Abstract

ABSTRACTEnzo Traverso's inspired book Left‐Wing Melancholia revisits iconic representations of revolutionary hopes and defeats not to draw up an inventory of what has been lost but rather to remind his readers that past defeats also contain the traces of unfulfilled possibilities. After the end of the Soviet Union and the global triumph of neoliberal capitalism, the communist utopian imagination of a classless society, Traverso suggests, can be reignited through memorial practices of resilient, resistant melancholy. Traverso's argument draws on Walter Benjamin's notions of materialist history, redemptive memory, and knowing melancholy. Yet the nameless vanquished masses to whom Benjamin's concept of history seeks to do justice remain marginal in Traverso's book. Instead, revolutionary defeat is cast in the tragic mold of succeeding by failing, a trope exemplified by figures such as Auguste Blanqui, Charles Péguy, or Daniel Bensaïd. In response to Traverso's reliance on the transhistorical category of the tragic, this essay argues for a more abstractly theoretical understanding of left‐wing melancholy as conditioned by historically specific class relations that constrain and challenge the engaged intellectual.
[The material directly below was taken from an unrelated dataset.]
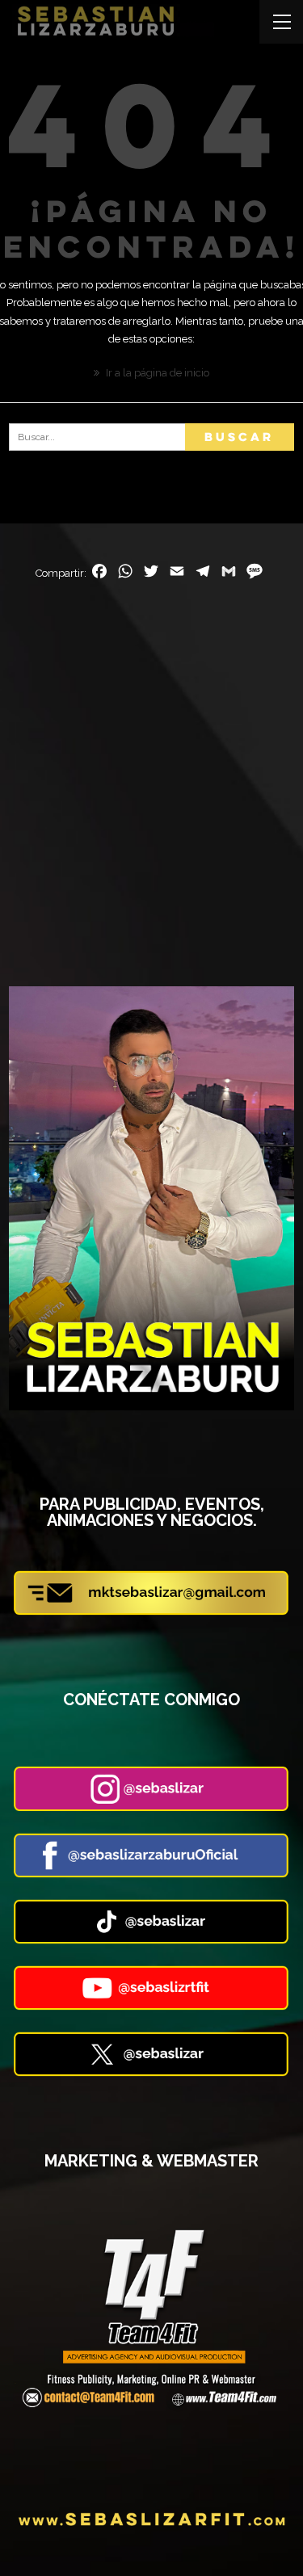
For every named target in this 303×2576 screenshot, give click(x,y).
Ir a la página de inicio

Moreover, this essay questions Traverso's dualistic treatment of politically committed (Benjamin, Brecht, C. L. R. James) and elitist intellectuals (Adorno) and concludes that the concept of left‐wing melancholy must ultimately be interrogated against the backdrop of a lingering uncertainty about the relationship between theory and praxis that, as Adorno claims, one can already find in Karl Marx—an uncertainty that is hence inscribed into the history of any Marxist theory of revolution and history.